About Us

Our family of 6 (dad Adam, mom Sherry, big sister Abby and little brothers Isaac and Brady -- who was born on December 14, 2010) joined the ranks of pediatric cancer fighters when our 4-year old son Logan was diagnosed with a dangerous and highly malignant form of brain cancer in mid-August 2010. Logan's cancer journey began abruptly on Sunday, August 15, when his right eye suddenly turned inward during dinner. Twenty-four hours later, we were checking into Children's Hospital Oakland and finding out that life sometimes takes you places you'd never, ever imagine yourself going.

Monday, November 8, 2010

Restless 9/14/10

It's 4:20 AM and I feel restless. I've been up and down all night long, plagued by what can only be called a stream of bizarre and disturbing dreams. The weight of Logan's disease is pressing heavily upon me and I'm feeling not only the gravity of his condition, but mourning the loss of normalcy and worried over the future.


The reality of this particular treatment process, which I realized just yesterday, is that most of the time, the child winds up being a near-full time inpatient in the hospital. There's no '1 week on, 3 weeks at home' as I'd assumed. Between the fevers, the infections and the low counts, going home becomes a pipe dream that only the most fortunate can realize. It's not meant to say that I think anyone lied to me; I'm just wondering if I was simply too bombarded with bad news to fully absorb all of the implications of what we were being told from the get-go.


The baby is due just before Christmas. How will I make it here alone with him and the other two? Sure, people have offered up lots of help and I know they'd deliver, but the reality is that I want my family together. I want to not be struggling with coordinating calendars, feeling awkward over having others in my house during a time when I'm already feeling particularly vulnerable, sad, and well, fat.


It feels like a completely insurmountable situation, like a worst case scenario like you'd see on a reality show that makes contestants cope with awful circumstances in a quest for a million dollars.

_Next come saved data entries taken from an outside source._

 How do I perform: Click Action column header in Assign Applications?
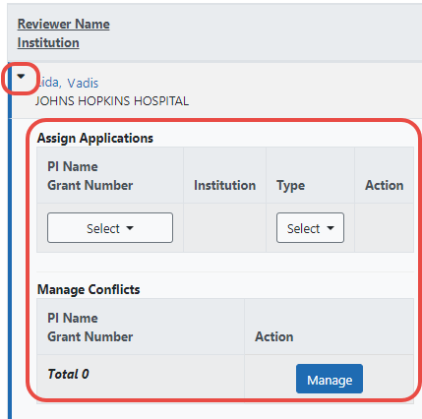(385, 185)
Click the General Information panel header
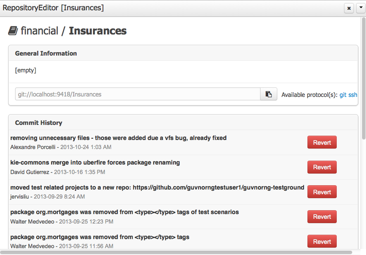366x255 pixels. (46, 53)
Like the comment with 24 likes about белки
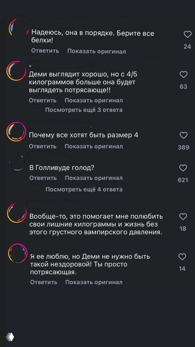 187,34
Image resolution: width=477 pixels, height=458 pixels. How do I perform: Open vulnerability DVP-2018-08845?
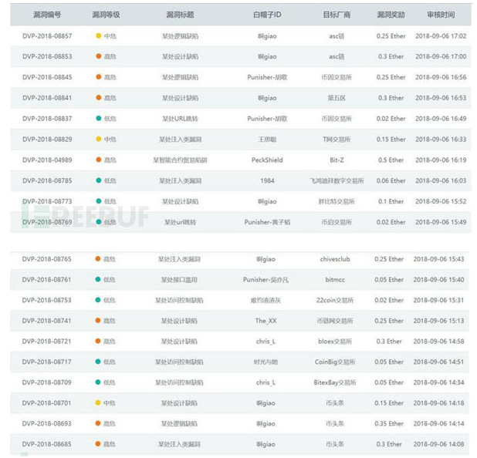coord(47,77)
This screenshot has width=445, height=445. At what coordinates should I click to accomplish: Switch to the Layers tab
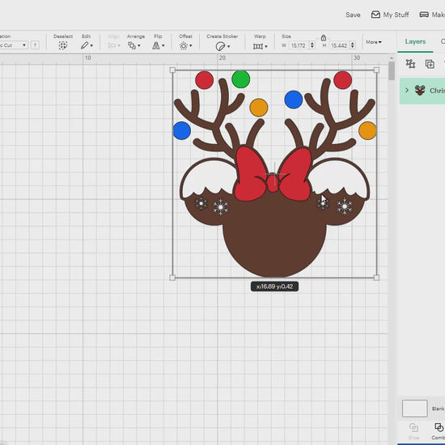pyautogui.click(x=415, y=41)
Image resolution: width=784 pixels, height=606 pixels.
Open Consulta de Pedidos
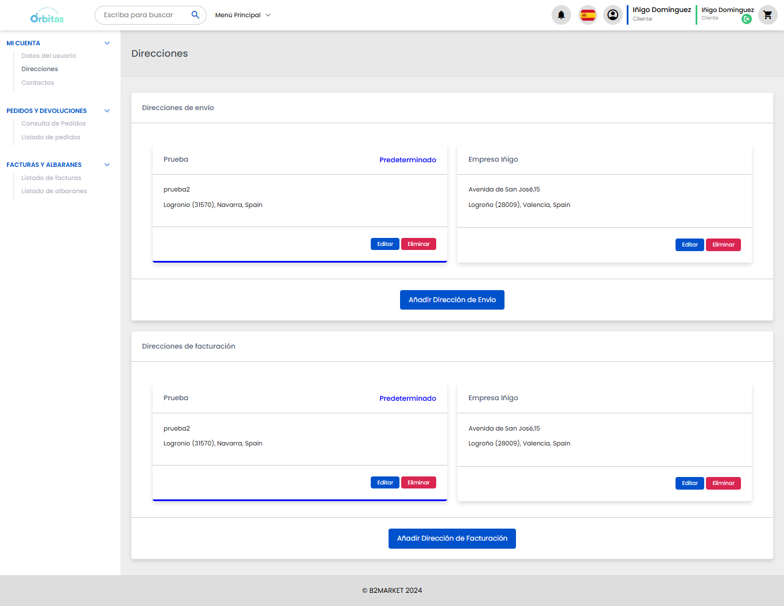click(x=53, y=123)
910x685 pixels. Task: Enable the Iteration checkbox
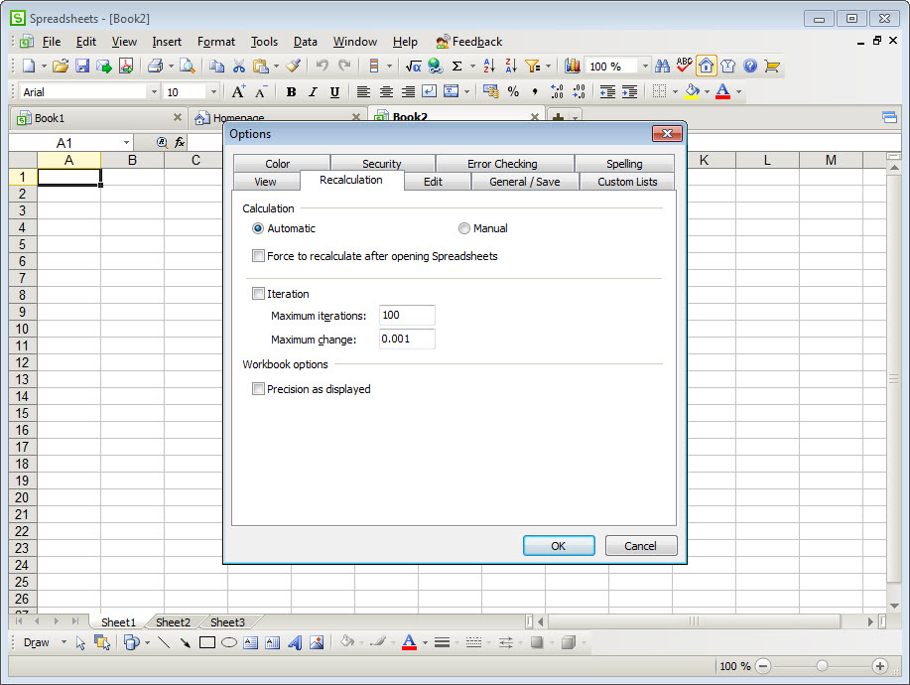tap(259, 294)
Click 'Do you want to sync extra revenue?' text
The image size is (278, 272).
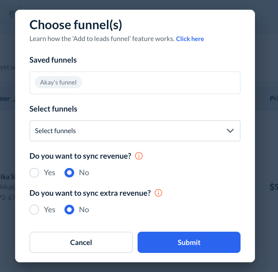click(x=90, y=193)
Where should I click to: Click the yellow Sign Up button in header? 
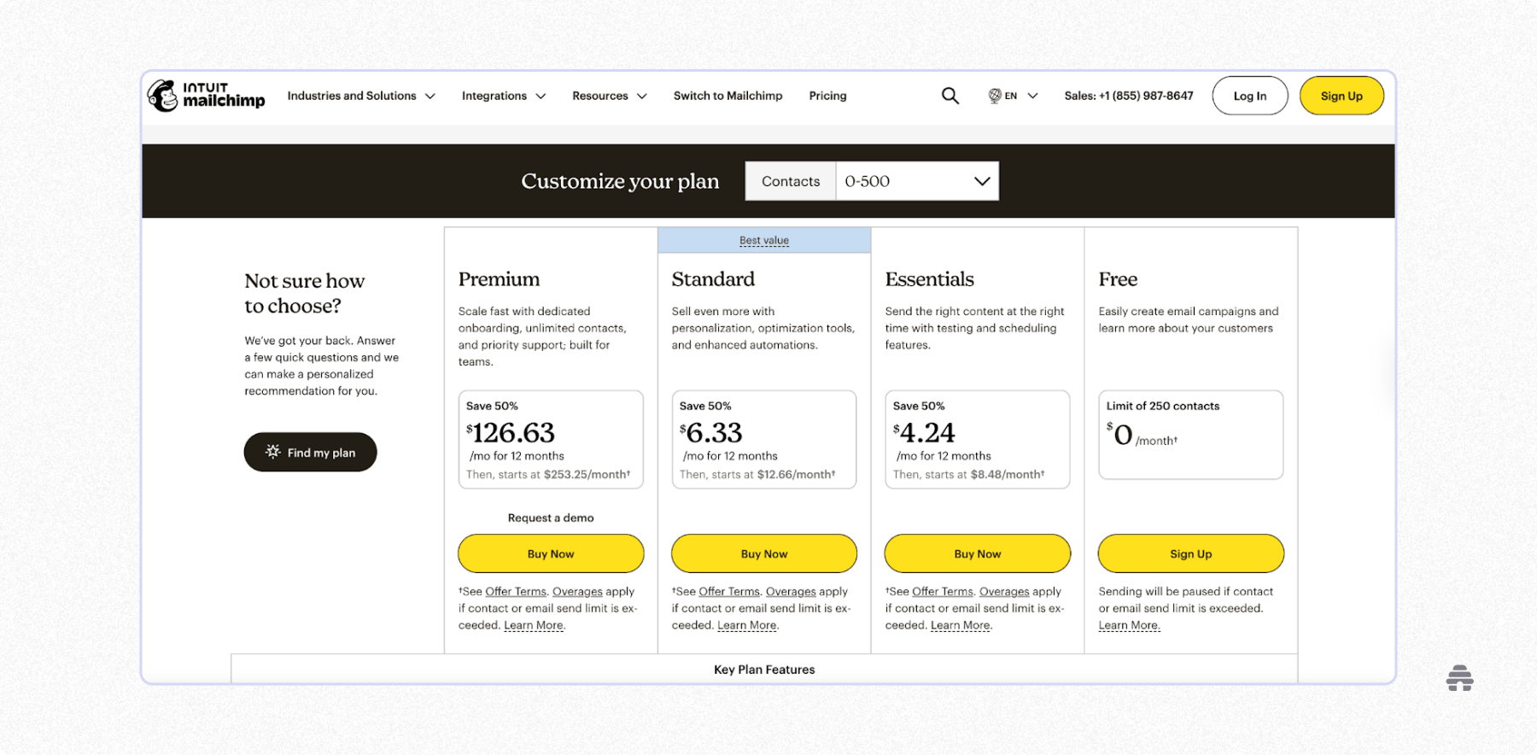[x=1341, y=96]
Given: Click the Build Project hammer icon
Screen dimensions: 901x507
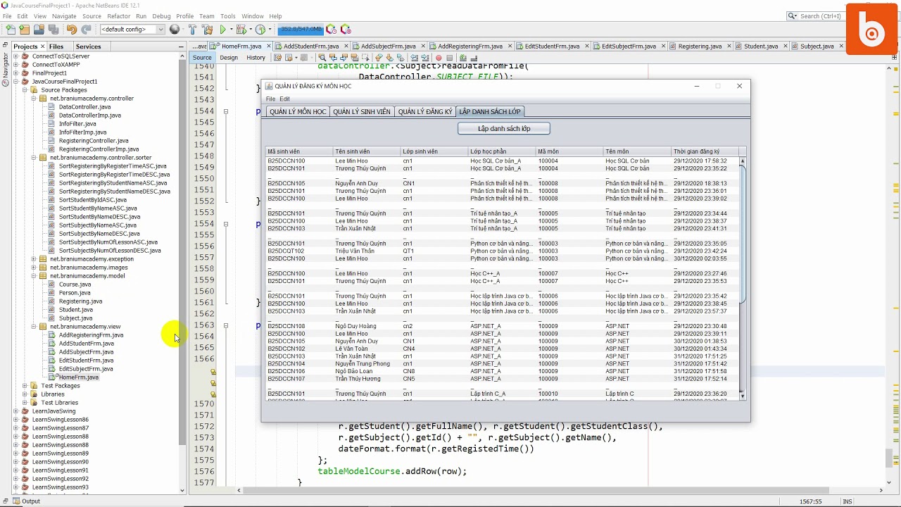Looking at the screenshot, I should (x=192, y=30).
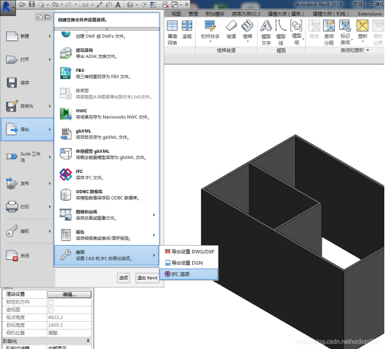Screen dimensions: 385x349
Task: Choose the NWC Navisworks export icon
Action: pos(66,114)
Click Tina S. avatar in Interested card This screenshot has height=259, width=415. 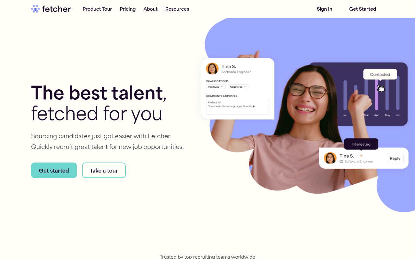(330, 158)
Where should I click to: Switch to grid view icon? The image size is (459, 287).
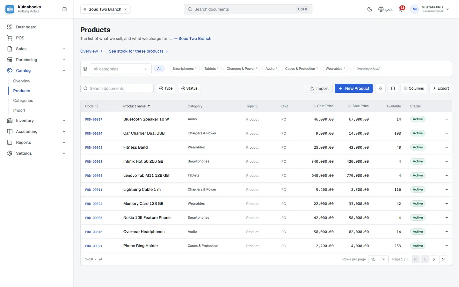pyautogui.click(x=380, y=89)
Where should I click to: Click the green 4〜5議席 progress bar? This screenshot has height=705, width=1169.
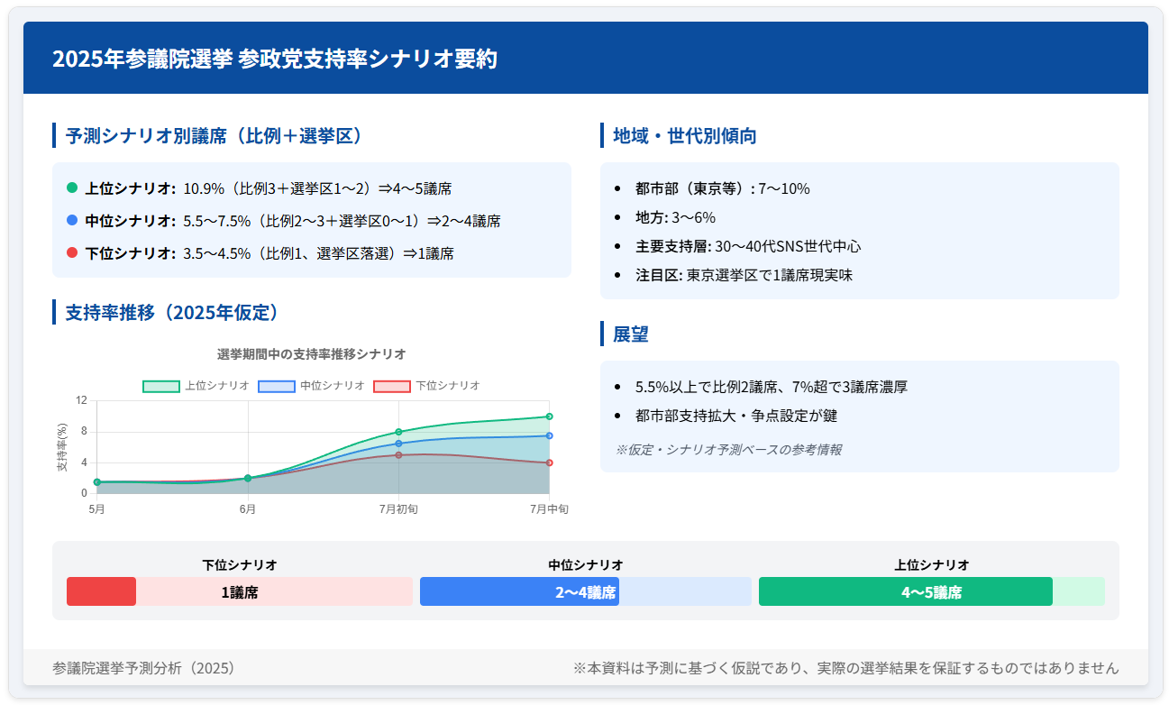pyautogui.click(x=905, y=592)
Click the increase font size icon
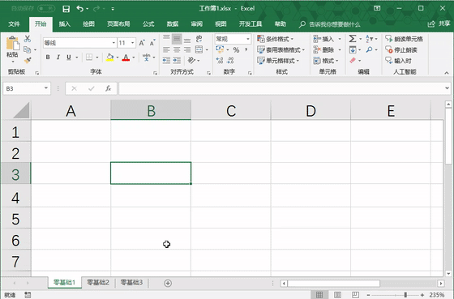The width and height of the screenshot is (454, 299). [142, 43]
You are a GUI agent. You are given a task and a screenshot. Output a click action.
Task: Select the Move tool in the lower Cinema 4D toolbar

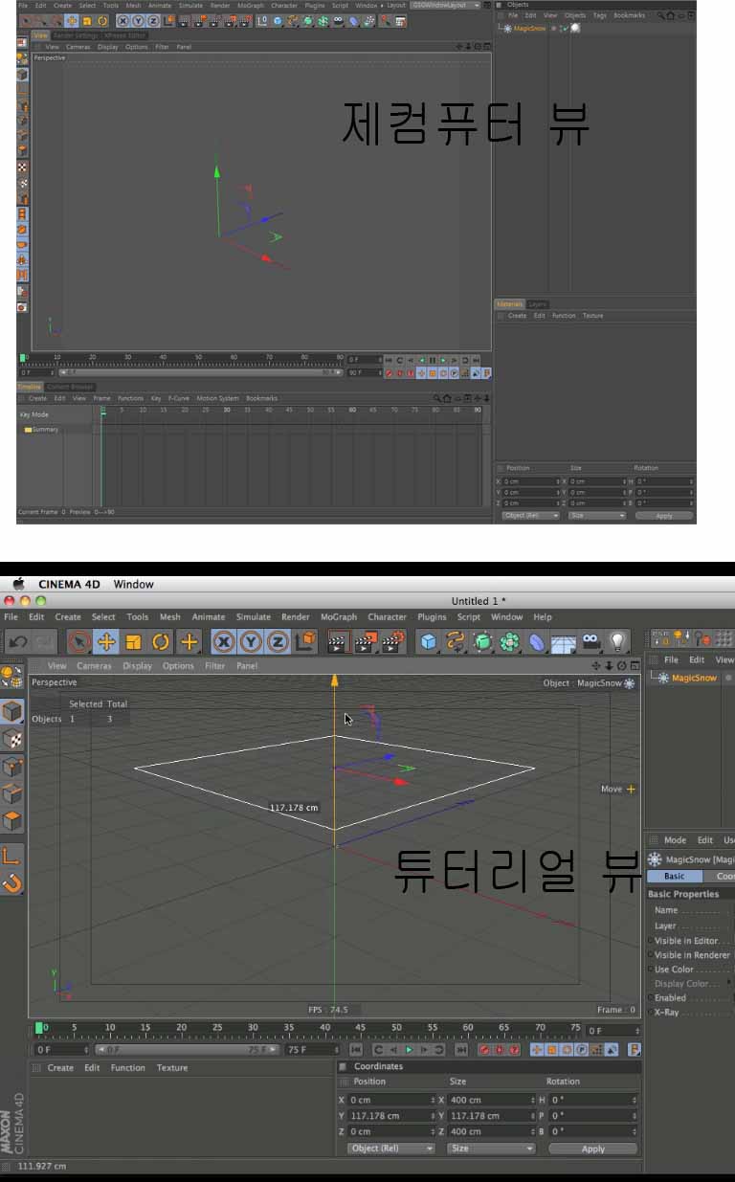[x=107, y=641]
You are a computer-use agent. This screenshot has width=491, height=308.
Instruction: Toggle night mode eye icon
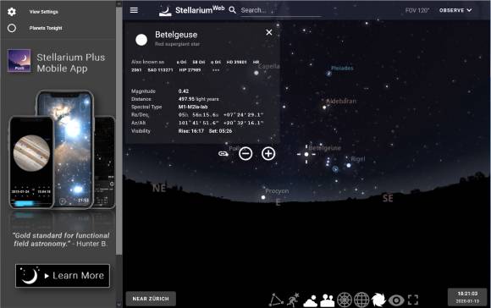pos(396,300)
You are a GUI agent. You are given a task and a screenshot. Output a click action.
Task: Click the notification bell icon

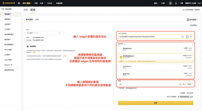(x=176, y=3)
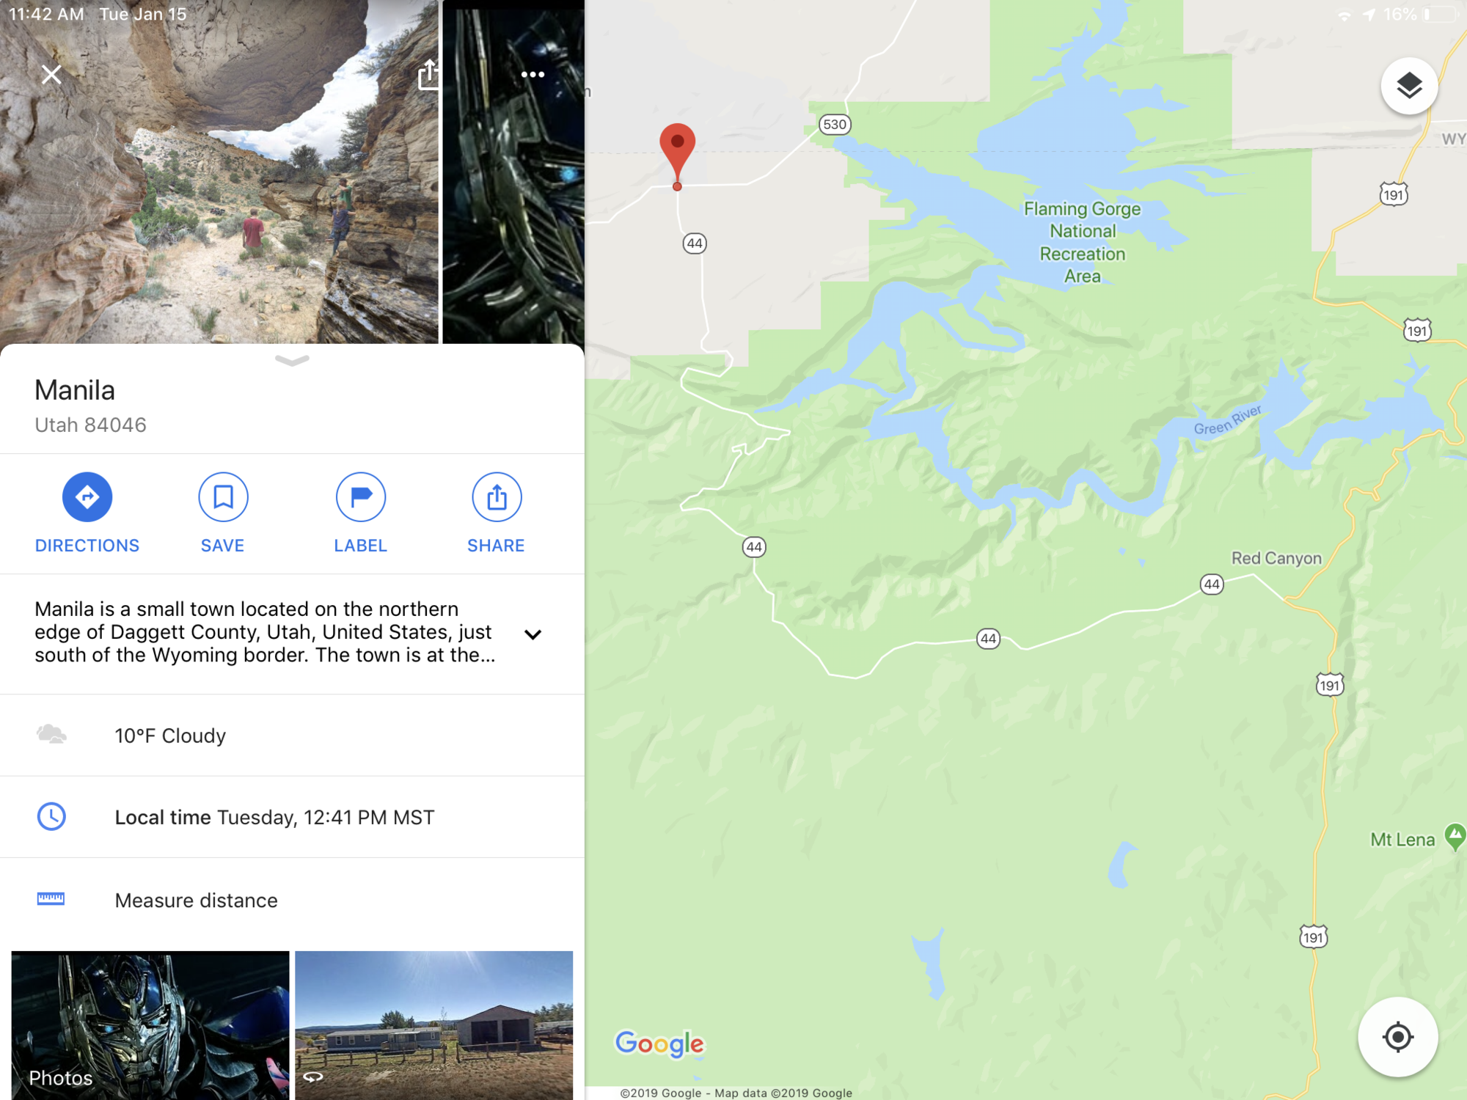Open the map layers button
The image size is (1467, 1100).
tap(1409, 87)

Only in this case, it's going to wipe out our savings, keep us apart and there's no paycheck at the end for putting our noses to the grindstone.


I could just spout the usual platitudes about God handling things - as a matter of fact, there's a Veggie Tales tune tooling around in my mind about just that subject right now - but given how things have gone so far, I just don't think He wants to handle them. I've hoped for the best every time I've had a chance for the past month, yet we've always gotten news on the bad side of the spectrum.


Well, maybe they'll get the whole mass. Nope, just half.

Well, maybe it's benign. Nope, very malignant.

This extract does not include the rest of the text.